- TASK -
All that should be output is the block of lines below from the line with "Go to the comments step icon" to the line with "You are a computer-use agent. Viewport: 768px", both included, exactly as written.

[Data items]
————————
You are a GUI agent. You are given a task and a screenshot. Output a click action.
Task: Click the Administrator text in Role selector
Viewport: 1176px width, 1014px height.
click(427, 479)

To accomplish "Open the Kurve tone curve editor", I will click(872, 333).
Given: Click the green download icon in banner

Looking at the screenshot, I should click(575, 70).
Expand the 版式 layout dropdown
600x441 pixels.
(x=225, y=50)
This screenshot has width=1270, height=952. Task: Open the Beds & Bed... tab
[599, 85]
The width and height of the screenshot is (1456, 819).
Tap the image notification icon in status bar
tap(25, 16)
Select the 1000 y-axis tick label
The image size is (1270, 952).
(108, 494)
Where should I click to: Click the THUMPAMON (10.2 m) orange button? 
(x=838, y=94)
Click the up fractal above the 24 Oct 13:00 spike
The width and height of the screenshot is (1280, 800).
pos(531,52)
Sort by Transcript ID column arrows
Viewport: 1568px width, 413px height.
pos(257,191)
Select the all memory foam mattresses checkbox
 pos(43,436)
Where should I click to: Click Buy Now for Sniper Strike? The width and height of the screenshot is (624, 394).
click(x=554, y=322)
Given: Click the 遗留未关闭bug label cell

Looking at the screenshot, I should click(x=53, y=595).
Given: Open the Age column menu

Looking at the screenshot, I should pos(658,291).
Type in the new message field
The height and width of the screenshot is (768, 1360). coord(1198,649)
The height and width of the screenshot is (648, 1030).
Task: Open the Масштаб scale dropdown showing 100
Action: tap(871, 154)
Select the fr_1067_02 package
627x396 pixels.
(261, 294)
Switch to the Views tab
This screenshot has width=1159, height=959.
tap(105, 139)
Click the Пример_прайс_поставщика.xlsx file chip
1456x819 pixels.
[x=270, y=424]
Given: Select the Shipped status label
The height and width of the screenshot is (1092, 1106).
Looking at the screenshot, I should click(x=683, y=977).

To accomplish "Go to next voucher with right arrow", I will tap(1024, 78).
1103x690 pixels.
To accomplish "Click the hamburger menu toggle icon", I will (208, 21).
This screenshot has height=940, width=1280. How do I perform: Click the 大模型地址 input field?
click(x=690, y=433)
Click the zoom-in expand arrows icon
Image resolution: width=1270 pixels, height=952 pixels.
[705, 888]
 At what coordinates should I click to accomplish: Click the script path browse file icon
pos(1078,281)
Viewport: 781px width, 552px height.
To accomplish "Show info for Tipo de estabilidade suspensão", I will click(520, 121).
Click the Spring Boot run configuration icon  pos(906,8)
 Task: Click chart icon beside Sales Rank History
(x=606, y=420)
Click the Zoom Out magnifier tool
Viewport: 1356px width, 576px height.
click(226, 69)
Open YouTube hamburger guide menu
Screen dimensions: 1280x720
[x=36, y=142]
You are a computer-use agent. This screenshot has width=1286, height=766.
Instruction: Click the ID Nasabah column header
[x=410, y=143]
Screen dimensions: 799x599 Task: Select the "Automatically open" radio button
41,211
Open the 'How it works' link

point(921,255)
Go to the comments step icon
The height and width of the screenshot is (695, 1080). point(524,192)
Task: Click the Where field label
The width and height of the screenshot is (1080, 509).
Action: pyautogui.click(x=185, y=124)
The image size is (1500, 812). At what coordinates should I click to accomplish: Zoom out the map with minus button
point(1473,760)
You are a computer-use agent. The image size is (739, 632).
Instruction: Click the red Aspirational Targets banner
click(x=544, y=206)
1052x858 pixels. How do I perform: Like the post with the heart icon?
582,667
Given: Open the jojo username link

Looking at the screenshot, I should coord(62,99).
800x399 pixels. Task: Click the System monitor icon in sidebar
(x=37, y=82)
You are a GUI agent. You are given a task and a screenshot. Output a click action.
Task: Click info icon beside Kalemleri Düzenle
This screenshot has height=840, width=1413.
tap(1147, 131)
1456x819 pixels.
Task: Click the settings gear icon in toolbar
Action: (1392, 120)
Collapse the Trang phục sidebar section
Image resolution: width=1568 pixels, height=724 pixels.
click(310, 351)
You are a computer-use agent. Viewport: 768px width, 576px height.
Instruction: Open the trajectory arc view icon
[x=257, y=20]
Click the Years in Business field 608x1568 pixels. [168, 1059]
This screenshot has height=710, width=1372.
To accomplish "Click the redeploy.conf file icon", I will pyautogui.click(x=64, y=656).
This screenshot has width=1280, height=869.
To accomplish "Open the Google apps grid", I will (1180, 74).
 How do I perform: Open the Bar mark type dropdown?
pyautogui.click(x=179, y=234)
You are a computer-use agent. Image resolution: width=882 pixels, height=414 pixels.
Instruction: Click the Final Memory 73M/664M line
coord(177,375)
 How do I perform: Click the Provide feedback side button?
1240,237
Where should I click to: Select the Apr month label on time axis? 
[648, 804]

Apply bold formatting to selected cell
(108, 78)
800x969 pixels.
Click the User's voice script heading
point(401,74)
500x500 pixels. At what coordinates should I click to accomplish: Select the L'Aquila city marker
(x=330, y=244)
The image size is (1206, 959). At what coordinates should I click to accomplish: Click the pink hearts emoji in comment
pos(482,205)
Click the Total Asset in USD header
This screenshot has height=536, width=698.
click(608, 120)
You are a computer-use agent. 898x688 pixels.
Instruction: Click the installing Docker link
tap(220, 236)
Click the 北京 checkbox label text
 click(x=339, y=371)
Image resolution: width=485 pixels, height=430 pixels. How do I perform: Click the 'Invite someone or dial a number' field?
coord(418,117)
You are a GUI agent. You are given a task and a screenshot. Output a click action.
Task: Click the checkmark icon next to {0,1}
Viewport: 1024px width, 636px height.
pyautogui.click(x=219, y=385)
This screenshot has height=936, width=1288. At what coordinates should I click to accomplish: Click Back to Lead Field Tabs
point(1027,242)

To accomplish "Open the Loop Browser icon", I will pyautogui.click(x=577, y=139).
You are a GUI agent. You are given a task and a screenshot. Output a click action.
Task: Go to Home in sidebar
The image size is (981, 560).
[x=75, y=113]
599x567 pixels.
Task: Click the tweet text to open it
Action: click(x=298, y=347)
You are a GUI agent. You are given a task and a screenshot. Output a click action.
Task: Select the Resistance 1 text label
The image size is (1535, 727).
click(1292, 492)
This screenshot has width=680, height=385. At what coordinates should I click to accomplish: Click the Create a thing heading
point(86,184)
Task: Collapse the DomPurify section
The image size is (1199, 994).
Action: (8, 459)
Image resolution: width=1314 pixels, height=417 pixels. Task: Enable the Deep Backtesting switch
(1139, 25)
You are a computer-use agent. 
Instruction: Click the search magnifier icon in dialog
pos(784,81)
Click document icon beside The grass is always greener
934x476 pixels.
————————
- ANSWER TO THIS TASK -
Go to the comments step icon
The height and width of the screenshot is (695, 1080). point(524,192)
Task: Click the Where field label
The width and height of the screenshot is (1080, 509).
Action: pyautogui.click(x=185, y=124)
The image size is (1500, 812). At what coordinates should I click to accomplish: Zoom out the map with minus button
point(1473,760)
You are a computer-use agent. The image size is (739, 632).
Instruction: Click the red Aspirational Targets banner
click(x=544, y=206)
1052x858 pixels. How do I perform: Like the post with the heart icon?
582,667
Given: Open the jojo username link

Looking at the screenshot, I should coord(62,99).
800x399 pixels. Task: Click the System monitor icon in sidebar
(x=37, y=82)
You are a GUI agent. You are given a task and a screenshot. Output a click action.
Task: Click info icon beside Kalemleri Düzenle
This screenshot has height=840, width=1413.
tap(1147, 131)
1456x819 pixels.
Task: Click the settings gear icon in toolbar
Action: (1392, 120)
Collapse the Trang phục sidebar section
Image resolution: width=1568 pixels, height=724 pixels.
click(310, 351)
You are a computer-use agent. Viewport: 768px width, 576px height.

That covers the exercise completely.